Monica Ramírez is a civil rights attorney, public speaker, and life-long activist who has spent the majority of her professional career defending female farmworkers. A graduate of Harvard’s Kennedy School of Government, Ramirez is the Co-Founder and President of Alianza Nacional de Campesinas and the Director of Gender Equity and Trabajadoras’ Empowerment for the Labor Council for Latin Council American Advancement.

What have you found to be the two greatest daily challenges facing farmworker women?

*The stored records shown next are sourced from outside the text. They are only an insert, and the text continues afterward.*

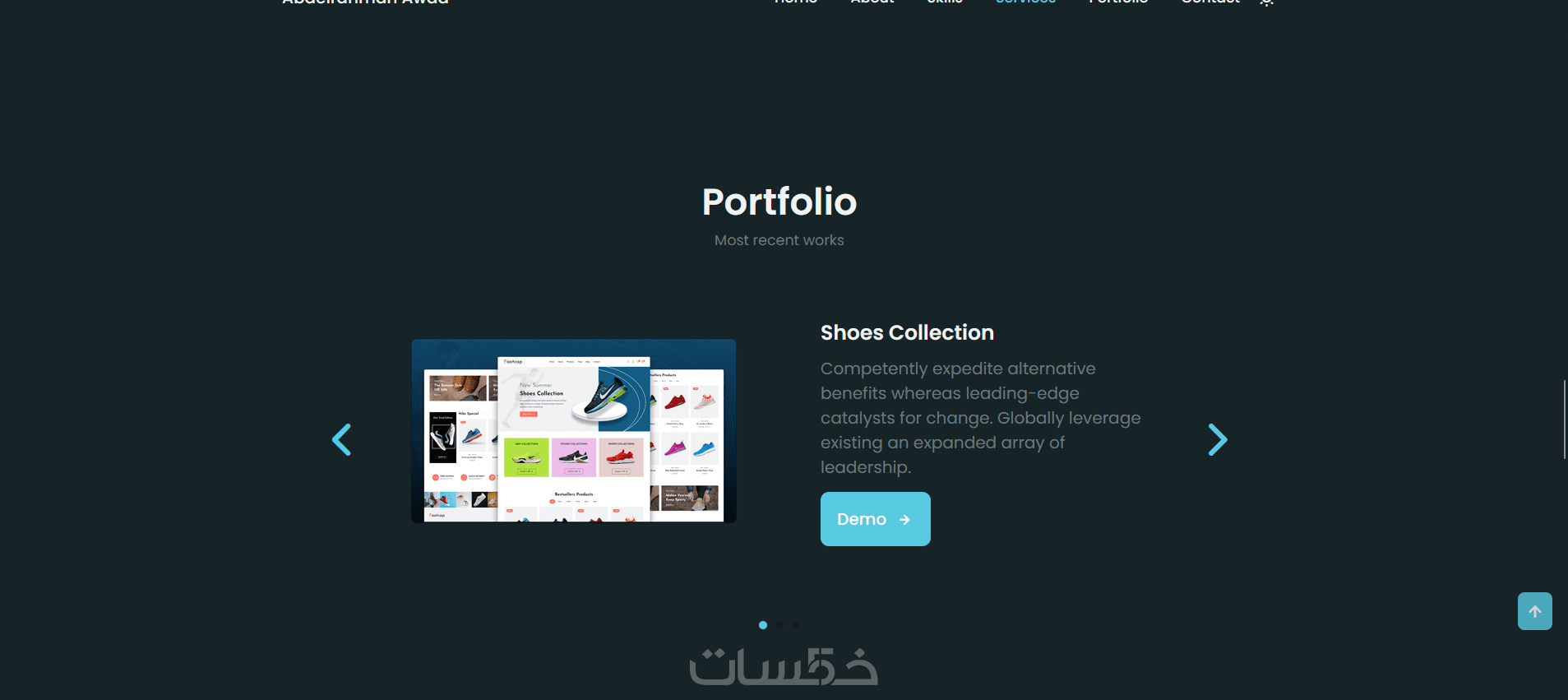Go to the previous portfolio slide with the left chevron
Viewport: 1568px width, 700px height.
pos(341,439)
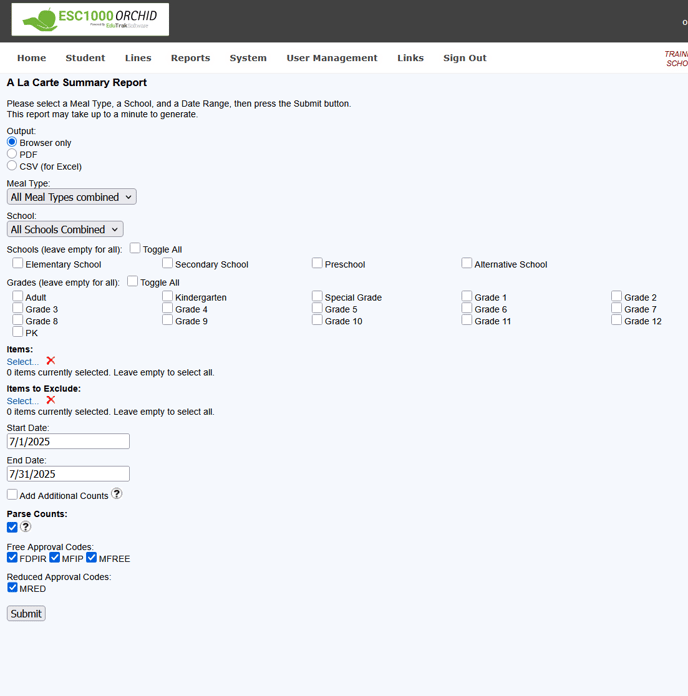Toggle All schools checkbox
Viewport: 688px width, 696px height.
tap(135, 248)
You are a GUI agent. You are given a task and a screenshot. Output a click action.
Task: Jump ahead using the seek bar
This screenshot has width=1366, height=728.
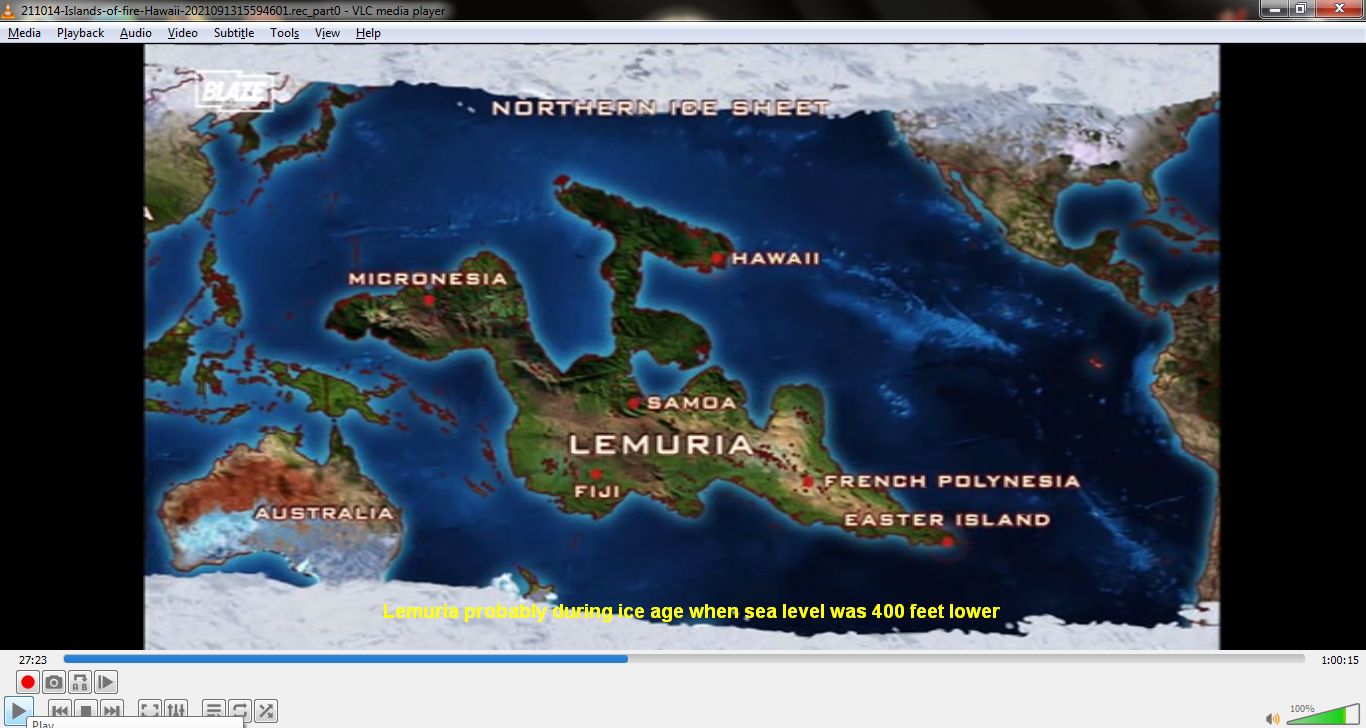pos(900,658)
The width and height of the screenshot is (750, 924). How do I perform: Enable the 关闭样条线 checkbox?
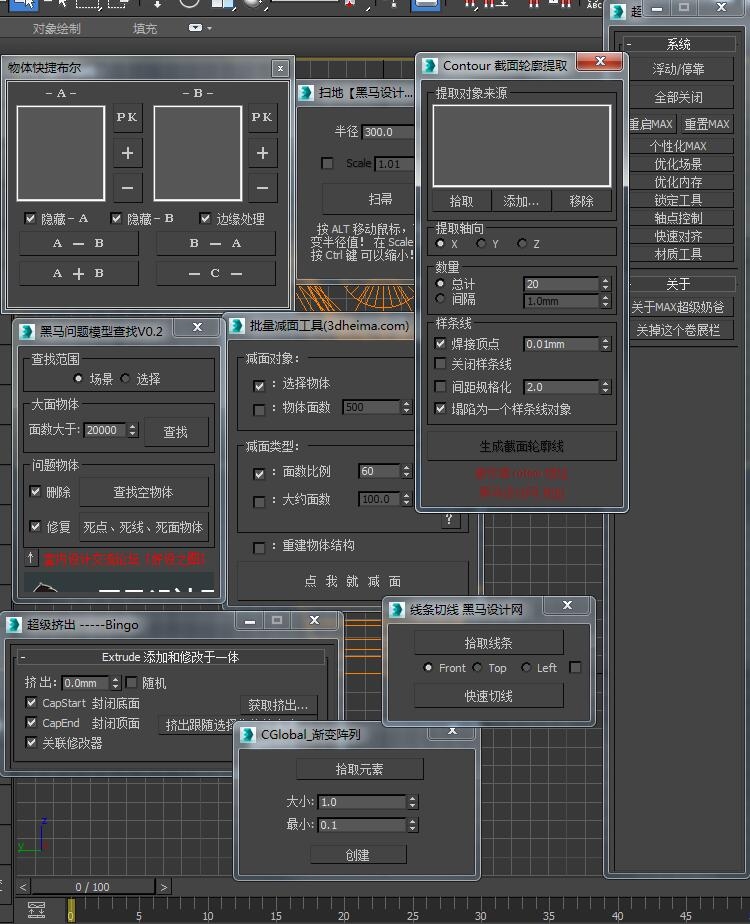(441, 365)
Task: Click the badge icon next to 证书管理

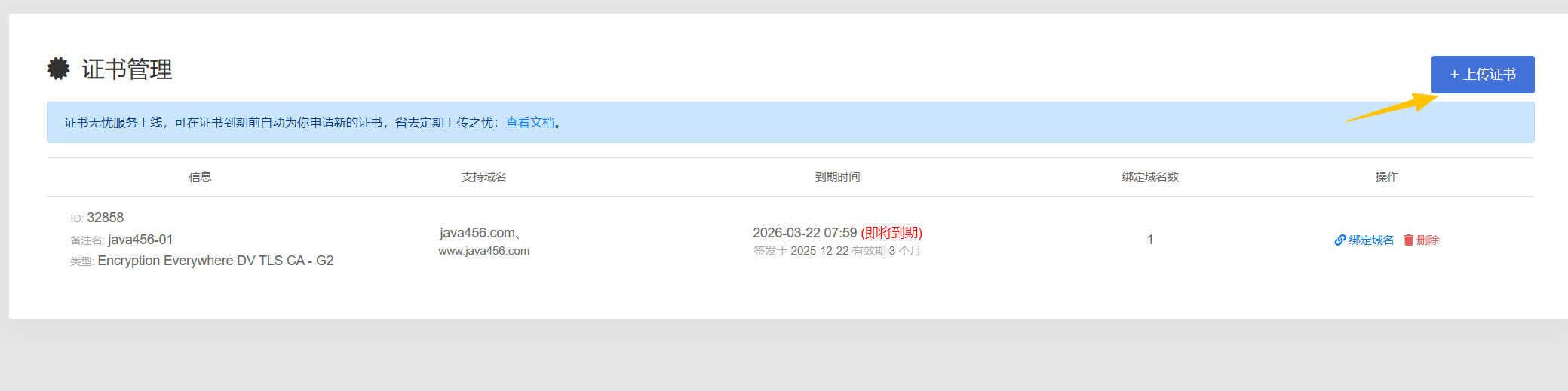Action: pos(58,69)
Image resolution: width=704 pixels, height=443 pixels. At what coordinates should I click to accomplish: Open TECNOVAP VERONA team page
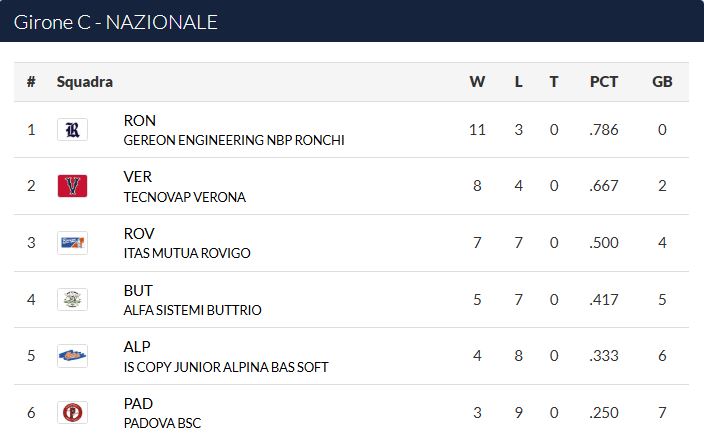point(185,197)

One of the biggest challenges would be their invisibility. For a long time, even though women were working in the fields and contributing to our economy, they were considered family migrants joining their husbands in the fields. Today, there are still farmworker women working in the fields alongside their male family members who never even receive a paycheck. When you’re made to be invisible, it is easier to exploit you. The second problem would be this issue of sexual violence in the work place. Farmworker women have reported out at much higher rates of sexual harassment than any other group of women workers in our nation. And that is because the perpetrators believe that no one sees them, no one hears them, no one cares about them, and no one is ever going to do anything to help them.

What narrative has most struck you in your work for farmworker women?

MR: Every single one of my clients is amazing and courageous. Just the fact that they made the decision to come forward is incredible, considering everything that they’ve faced. I’ve been able to see women who have not only been able to survive, but have been able to thrive as they’ve attempted to seek justice. And the justice that they are seeking is not just for themselves but for all people. Whenever I talk to clients about what they hope for their cases, they always talk about the fact that they don’t want this to happen to anyone else. The fact that farmworker women,

who are so poor and who have been made invisible by our culture and our nation, still think beyond themselves, even when they’re doing probably one of the hardest things they’ve ever done in their lives—to me that’s striking and should be celebrated.

What do you hope are the lasting impacts of the #MeToo and Times Up movements?  

MR: For the first time perhaps in our nation’s history, people have been able to see the power of farmworker women. Our members decided that it was important to speak out in solidarity with women in the entertainment industry and made the decision to publish the open letter we wrote in Times Magazine. Our letter sparked the creation of the Times Up Legal Defense Fund, which now has raised about 20 million dollars in only two months and has really created a cross sector movement to address sexual harassment against all workers. That was the result of the compassion of farmworker women to say to the women in the entertainment industry that we see them, that we understand, and that we are there for them. And that was also marked by the fact that farmworker women know that we are powerful, and that we are experienced enough to be able to speak on this issue.